WRITTEN PROBLEM
Copy the material from the line containing "Task: Select the 投诉/求助 tag" through the line containing "pos(96,567)", swapping "hierarchy node" for "tree item" and leaving everything else unchanged.

* Start INPUT MATERIAL *

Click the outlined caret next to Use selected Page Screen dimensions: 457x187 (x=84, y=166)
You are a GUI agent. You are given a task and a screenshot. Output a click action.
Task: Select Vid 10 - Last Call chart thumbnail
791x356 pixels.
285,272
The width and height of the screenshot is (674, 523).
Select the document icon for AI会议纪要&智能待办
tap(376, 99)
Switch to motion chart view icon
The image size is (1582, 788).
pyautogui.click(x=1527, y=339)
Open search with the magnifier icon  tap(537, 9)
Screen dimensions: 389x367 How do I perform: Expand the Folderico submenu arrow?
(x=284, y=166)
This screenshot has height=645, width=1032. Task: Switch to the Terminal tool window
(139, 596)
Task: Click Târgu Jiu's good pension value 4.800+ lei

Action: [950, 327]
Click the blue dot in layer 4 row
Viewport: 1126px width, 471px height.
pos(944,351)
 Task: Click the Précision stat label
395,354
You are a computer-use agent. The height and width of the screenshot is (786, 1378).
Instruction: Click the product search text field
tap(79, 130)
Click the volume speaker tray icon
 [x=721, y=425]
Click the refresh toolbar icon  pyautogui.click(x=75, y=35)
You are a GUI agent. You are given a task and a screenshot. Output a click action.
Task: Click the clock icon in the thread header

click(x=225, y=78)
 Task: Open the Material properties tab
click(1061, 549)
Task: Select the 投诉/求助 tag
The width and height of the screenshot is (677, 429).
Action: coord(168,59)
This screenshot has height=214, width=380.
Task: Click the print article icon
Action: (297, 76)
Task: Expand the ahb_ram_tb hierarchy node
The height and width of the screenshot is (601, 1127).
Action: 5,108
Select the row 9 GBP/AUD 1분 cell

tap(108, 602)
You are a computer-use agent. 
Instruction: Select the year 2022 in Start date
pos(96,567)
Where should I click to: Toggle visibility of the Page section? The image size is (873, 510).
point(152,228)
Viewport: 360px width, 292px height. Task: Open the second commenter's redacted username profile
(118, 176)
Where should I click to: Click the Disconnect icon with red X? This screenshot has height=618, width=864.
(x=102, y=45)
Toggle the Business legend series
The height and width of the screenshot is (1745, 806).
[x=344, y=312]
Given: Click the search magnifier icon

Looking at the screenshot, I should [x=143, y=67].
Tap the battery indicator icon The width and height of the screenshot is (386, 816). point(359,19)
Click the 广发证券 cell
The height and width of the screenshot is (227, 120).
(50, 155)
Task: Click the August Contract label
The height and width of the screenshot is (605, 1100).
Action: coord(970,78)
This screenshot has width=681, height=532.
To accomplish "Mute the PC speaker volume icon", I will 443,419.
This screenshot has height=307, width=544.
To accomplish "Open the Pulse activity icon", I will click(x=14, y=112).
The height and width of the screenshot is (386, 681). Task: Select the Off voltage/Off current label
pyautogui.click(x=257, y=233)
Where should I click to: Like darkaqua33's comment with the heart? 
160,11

* End INPUT MATERIAL *

ANSWER FOR THE TASK
Task: Select the 投诉/求助 tag
The width and height of the screenshot is (677, 429).
Action: coord(168,59)
This screenshot has height=214, width=380.
Task: Click the print article icon
Action: (297, 76)
Task: Expand the ahb_ram_tb tree item
The height and width of the screenshot is (601, 1127).
Action: 5,108
Select the row 9 GBP/AUD 1분 cell

tap(108, 602)
You are a computer-use agent. 
Instruction: Select the year 2022 in Start date
pos(96,567)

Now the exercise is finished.